Желая сохранить свои земли от разграбления, Олег повел войска Тохтамыша стороной и показал им брод на реке, чтобы облегчить переправу. Тогда-то и пошел Дмитрий Донской походом на Рязанщину и с такой яростью, по словам летописцев, «землю ему пусту сотвориша, ще бысть и татарские рати». Понадобилось еще четыре года, чтобы благодаря деятельному вмешательству Сергия Радонежского между князьями воцарился мир, скрепленный в 1387 году женитьбой сына Олега на дочери Дмитрия Донского.
И любопытнейшая подробность. Именно Олег Иванович Рязанский обладал старейшим, как принято его называть, харатейным списком летописи Нестора. Ценность летописи была для него очевидна, так что распорядился сделать с нее список, дошедший до наших дней и получивший название Лаврентьевской летописи.
Соратник и прямой родственник великого князя, Боброк должен был иметь хорошую вотчину, какой и считалось Волынское, тем более что доверия Дмитрия Донского он до конца не терял. Его подпись стоит первой под первой духовной грамотой Донского. В последующие годы Волынское возвращается во владение великих князей и в последней четверти XVI века числится «государевой вотчиной», пока царь Федор Иоаннович не решает наградить особо близкого и доверенного человека, своего дядьку, Андрея (иначе — Луппа) Петровича Клешнина. Достаточно было Федору вступить на престол, чтобы начать осыпать А. П. Клешнина царскими милостями. В 1585 году тот был возведен в звание «ближния думы дворянина», в 1586-м — окольничего, в 1587-м — за ним уже числилось Волынское.

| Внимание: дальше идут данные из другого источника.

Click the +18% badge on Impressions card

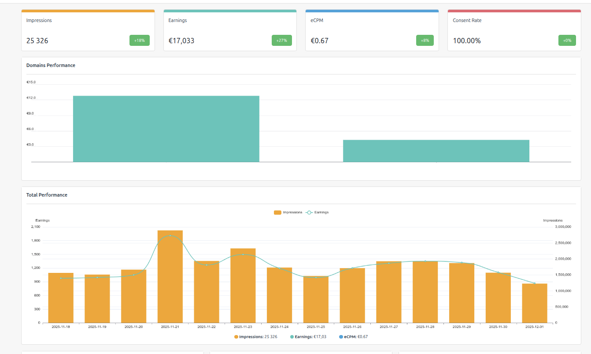[140, 41]
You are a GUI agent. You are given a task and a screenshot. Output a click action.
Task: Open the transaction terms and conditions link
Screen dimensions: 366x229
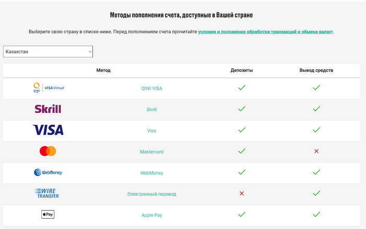click(265, 32)
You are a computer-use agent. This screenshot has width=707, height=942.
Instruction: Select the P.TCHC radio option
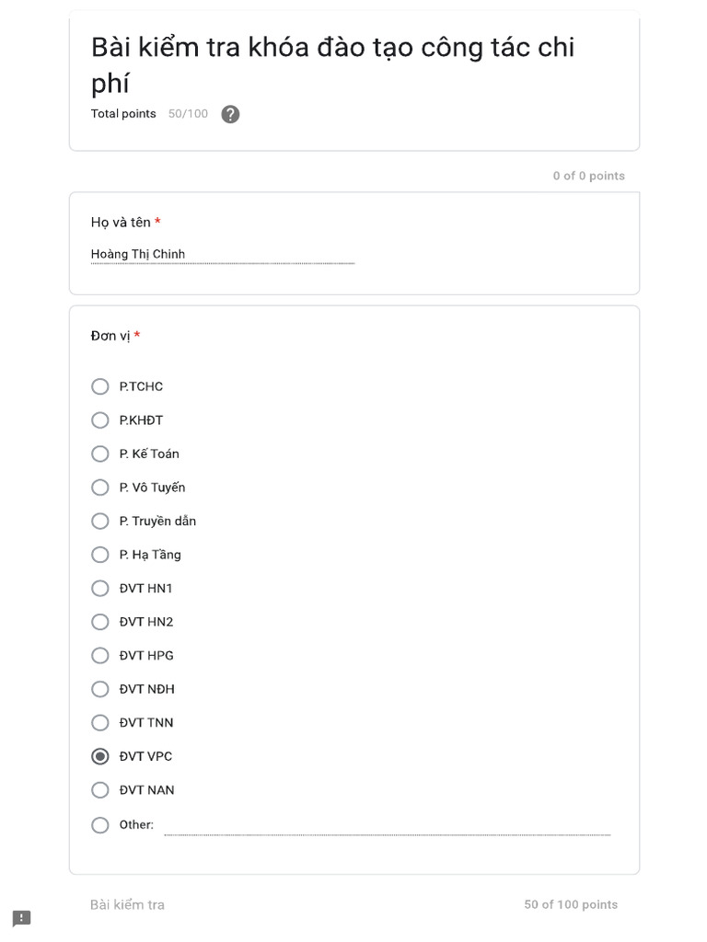point(100,386)
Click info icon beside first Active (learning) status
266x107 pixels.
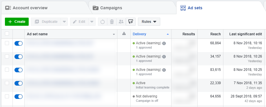[164, 43]
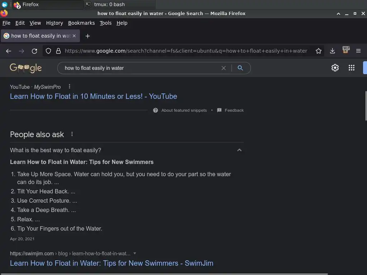Clear the Google search box text

[x=224, y=68]
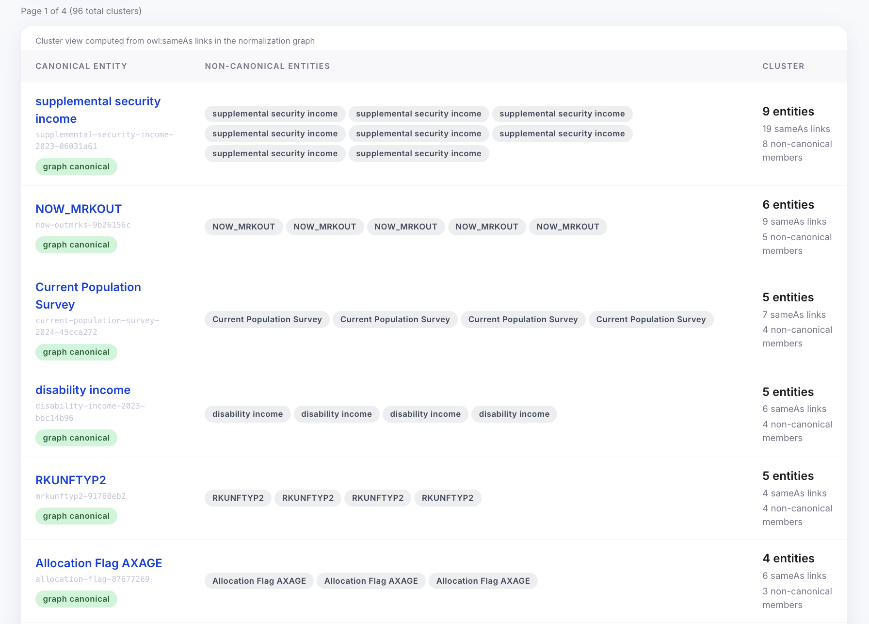Sort by the CANONICAL ENTITY column header
The width and height of the screenshot is (869, 624).
(81, 66)
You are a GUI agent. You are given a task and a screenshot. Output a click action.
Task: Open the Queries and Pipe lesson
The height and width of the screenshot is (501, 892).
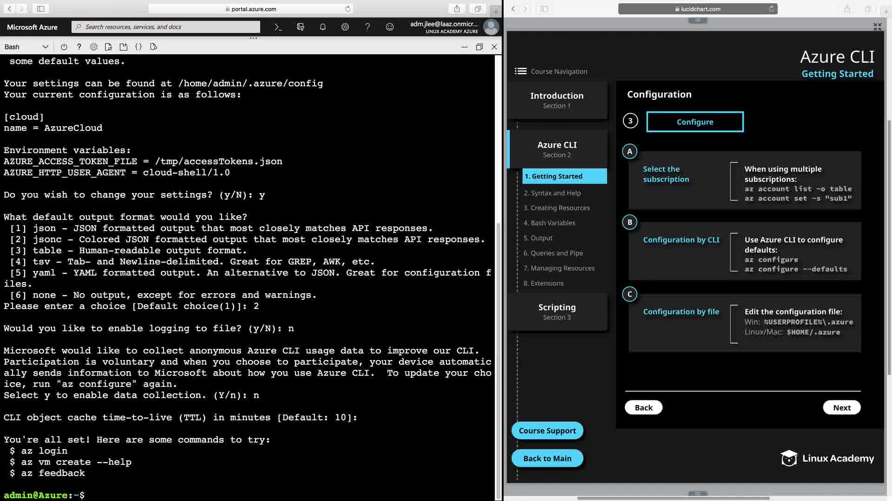[x=553, y=253]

Действительная роль этого человека при царском дворе по-прежнему остается для историков недостаточно ясной. Что она была велика, сомневаться не приходится — слишком часто мелькает имя Клешнина в документах и Разрядных записях тех лет. Об одном ничего не могут сказать записи — чью руку Клешнин держал, в чью пользу интриговал, а жить без интриг не хотел. Некоторые историки уверяют, что сразу после смерти своего державного воспитанника ушел Клешнин в монахи и умер в 1599 году в боровском Пафнутьевом монастыре. Среди ученых XVIII столетия преимущественное распространение имела иная версия — о тайной связи Клешнина с Борисом Годуновым. Кое-кто называл царского дядьку настоящим братом Годунова «по свойству и делу». Более того, будто повинен был Клешнин во всех интригах дворцовых в пользу Годунова, а затем, в 1591 году, играл главную роль в следственной комиссии, разбиравшей обстоятельства смерти царевича Дмитрия. Автор Никоновской летописи также не нашел оправдания А. П. Клешнину в его издавна начавшемся сотрудничестве с царем Борисом. Будущим царем. Как бы там ни было, монашеская ряса закончила все придворные интриги царского дядьки. Волынское вернулось после Смутного времени во владения царя, а оттуда к одному из любимцев новоизбранного Михаила Романова — Афанасию Васильевичу Лобанову-Ростовскому.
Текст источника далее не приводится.